Jednym ze sławnych spolszczonych niemieckich rodów, który przez wiele stuleci mieszkał i prosperował na naszych terenach, byli Borchowie. Zgodnie z danymi archiwów familijnych ta stara, pochodząca z Westfalii szlachecka rodzina w 1382 roku odziedziczyła Prele, które od tego momentu znajdowało się w ich posiadaniu. „Prele, mieścina równie nędzna jak Wyszki i tak jak te w okolicy Ruszony położona. Niedaleko miasteczka wznosi się piękny Prelski pałac z dobrze urządzonym zakładem ogrodowym i prześlicznym parkiem” – tak opisywał Prele Gustaw Manteuffel w końcu XIX wieku.
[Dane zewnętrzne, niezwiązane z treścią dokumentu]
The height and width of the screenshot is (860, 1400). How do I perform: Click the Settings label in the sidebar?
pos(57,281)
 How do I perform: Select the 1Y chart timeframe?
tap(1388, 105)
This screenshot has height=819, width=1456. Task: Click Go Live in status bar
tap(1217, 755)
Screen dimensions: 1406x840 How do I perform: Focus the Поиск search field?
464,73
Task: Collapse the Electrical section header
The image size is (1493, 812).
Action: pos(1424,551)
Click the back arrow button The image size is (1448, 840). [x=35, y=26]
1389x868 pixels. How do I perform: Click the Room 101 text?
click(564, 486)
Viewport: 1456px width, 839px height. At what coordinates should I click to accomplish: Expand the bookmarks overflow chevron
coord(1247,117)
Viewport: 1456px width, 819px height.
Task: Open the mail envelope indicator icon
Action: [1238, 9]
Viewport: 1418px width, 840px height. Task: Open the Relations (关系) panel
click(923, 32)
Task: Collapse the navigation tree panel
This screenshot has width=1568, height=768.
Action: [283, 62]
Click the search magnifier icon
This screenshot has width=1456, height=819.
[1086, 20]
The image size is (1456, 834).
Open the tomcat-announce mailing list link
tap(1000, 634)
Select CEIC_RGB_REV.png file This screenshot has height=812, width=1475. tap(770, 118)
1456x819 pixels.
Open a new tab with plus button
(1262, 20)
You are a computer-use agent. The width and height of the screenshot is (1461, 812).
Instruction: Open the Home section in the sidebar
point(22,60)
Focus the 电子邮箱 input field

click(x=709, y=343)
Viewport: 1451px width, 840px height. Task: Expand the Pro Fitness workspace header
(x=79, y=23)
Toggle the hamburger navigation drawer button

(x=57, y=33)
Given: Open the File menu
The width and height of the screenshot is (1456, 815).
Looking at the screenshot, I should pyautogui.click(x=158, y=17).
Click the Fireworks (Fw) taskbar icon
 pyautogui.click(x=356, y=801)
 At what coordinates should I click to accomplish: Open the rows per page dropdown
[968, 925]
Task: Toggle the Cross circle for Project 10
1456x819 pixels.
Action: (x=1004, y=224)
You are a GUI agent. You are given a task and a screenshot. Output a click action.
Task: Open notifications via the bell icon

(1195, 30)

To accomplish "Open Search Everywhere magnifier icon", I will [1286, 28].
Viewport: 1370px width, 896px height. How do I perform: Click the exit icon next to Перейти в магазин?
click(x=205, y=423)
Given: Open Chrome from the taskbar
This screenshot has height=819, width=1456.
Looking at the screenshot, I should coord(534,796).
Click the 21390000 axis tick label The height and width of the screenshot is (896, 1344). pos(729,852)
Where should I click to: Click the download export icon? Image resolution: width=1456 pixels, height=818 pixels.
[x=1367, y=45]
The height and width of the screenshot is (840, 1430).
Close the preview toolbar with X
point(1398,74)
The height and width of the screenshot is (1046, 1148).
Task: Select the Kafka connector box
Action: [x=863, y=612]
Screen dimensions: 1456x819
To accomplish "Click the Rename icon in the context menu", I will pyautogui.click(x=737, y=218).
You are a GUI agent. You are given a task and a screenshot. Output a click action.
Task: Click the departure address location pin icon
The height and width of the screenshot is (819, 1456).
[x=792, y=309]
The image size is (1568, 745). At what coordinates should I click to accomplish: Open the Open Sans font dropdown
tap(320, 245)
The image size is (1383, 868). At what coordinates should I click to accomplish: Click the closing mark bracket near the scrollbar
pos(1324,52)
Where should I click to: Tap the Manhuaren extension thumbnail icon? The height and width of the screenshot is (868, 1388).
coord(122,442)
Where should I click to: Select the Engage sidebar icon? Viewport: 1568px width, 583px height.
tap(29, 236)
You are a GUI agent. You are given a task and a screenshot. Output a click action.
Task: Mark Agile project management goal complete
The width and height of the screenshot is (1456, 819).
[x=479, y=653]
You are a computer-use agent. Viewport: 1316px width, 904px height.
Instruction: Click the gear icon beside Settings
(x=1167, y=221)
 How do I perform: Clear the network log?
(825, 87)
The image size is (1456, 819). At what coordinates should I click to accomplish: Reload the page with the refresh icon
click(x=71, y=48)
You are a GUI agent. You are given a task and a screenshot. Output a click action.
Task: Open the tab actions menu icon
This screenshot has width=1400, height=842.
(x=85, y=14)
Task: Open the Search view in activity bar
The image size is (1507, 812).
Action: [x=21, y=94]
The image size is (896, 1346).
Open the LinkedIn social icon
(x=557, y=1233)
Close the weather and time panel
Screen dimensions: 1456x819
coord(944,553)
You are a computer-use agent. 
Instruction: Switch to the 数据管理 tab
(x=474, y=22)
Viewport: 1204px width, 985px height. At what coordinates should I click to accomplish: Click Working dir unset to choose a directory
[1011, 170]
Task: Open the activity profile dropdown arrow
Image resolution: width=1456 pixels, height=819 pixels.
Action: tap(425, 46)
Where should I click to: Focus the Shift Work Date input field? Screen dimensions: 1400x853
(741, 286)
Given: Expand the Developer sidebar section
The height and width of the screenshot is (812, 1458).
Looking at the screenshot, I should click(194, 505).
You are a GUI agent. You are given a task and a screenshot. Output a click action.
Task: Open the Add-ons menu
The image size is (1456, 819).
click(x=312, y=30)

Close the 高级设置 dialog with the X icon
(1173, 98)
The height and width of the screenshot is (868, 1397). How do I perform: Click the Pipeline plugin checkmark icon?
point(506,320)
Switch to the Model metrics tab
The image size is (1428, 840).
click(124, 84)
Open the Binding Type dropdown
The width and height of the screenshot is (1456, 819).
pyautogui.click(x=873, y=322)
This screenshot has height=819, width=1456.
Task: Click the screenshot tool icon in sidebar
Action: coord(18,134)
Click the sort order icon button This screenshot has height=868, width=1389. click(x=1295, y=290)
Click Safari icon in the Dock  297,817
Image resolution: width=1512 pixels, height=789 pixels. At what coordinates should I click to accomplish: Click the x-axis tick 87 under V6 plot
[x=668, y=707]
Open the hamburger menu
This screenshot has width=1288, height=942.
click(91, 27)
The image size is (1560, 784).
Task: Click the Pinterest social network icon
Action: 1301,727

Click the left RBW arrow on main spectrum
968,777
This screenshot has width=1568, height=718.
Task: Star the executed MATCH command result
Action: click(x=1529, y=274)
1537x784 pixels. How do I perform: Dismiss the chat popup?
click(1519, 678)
18 maja w Muzeum Krajoznawczym w Prele otworzono nową ekspozycję, opowiadającą o dobrze znanym miejscowym Polakom rodzie Borchów. Autor wystawy, historyk Wadim Maksimów na otwarciu opowiedział, że Borchowie piastowali najwyższe urzędy krajowe, np. Fabian Borch był starostą Lucyńskim, natomiast jego wnuk, Jan Andrzej Borch, był kanclerzem Polskim. Dziedziczył on dobra Warklany, Prele, Warków, Wyping, Galany, Sterniany, Landskoronę, Posiń, Annopol i inne.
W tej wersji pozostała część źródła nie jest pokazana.